Enforced Scarcity: What Wordle Teaches Us About Overcoming Procrastination


I admit it: I'm a planner, not a doer.

I procrastinate.

A lot.

Now, I love everything about the process of figuring out how I'm going to do something. After unraveling that mystery, however, I rarely find myself taking the steps I've painstakingly decided that I should be taking. The thrill seems to disappear alongside the mystery. I've simply accepted this as being my nature, and many of my productivity decisions boil down to working around this nature.

Then I amassed a 317-day streak on Wordle, and that got me thinking: What was going on here, exactly?

What's Wordle?

Wordle is a vocabulary mind teaser in which you're given six chances to guess a five-letter word. With each guess, the game gives you feedback: grey letters aren't in the word, yellow letters are in the word somewhere, then green letters are in the word and are placed correctly. With each guess you get slightly more information and your options narrow. Eventually, the answer becomes apparent.  

Here's the thing: you only get to do one puzzle per day.

You struggle for a bit, lightbulbs turns on, you make progress, you feel like a detective, you get frustrated (ample......... see the screenshot), then bam! A rush of endorphins. You got it. You're feeling good... and now you have to wait 24 hours to play again.

Collected data

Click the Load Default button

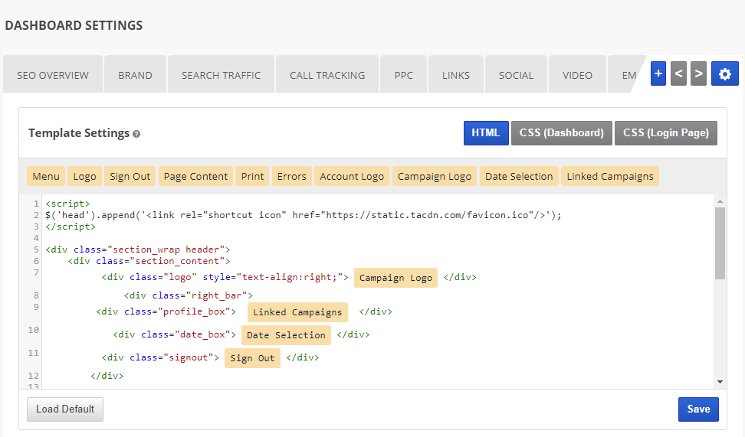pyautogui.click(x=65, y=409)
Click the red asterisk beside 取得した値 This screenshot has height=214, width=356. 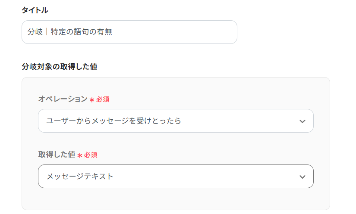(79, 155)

Set tasks
1) Reproduce the Wordle essay word for word from "Now, I love" up to and including "around this nature.".
2) According to the Wordle essay, is each statement true? Answer yes or no and quote the words that settle it. (a) The game gives a player six chances to guess a five-letter word. (b) A yellow letter is in the word and placed correctly. (c) A player may do as many puzzles per day as they like.
3) In the Wordle essay, why does the writer rarely take the steps they have decided they should take?
Base every response only on the essay about Wordle and procrastination.

Solutions
1)
Now, I love everything about the process of figuring out how I'm going to do something. After unraveling that mystery, however, I rarely find myself taking the steps I've painstakingly decided that I should be taking. The thrill seems to disappear alongside the mystery. I've simply accepted this as being my nature, and many of my productivity decisions boil down to working around this nature.

2)
(a) Yes: "you're given six chances to guess a five-letter word."
(b) No: "yellow letters are in the word somewhere, then green letters are in the word and are placed correctly."
(c) No: "you only get to do one puzzle per day."

3) The writer loves figuring out how to do something. Once that mystery is solved, the thrill seems to disappear along with it.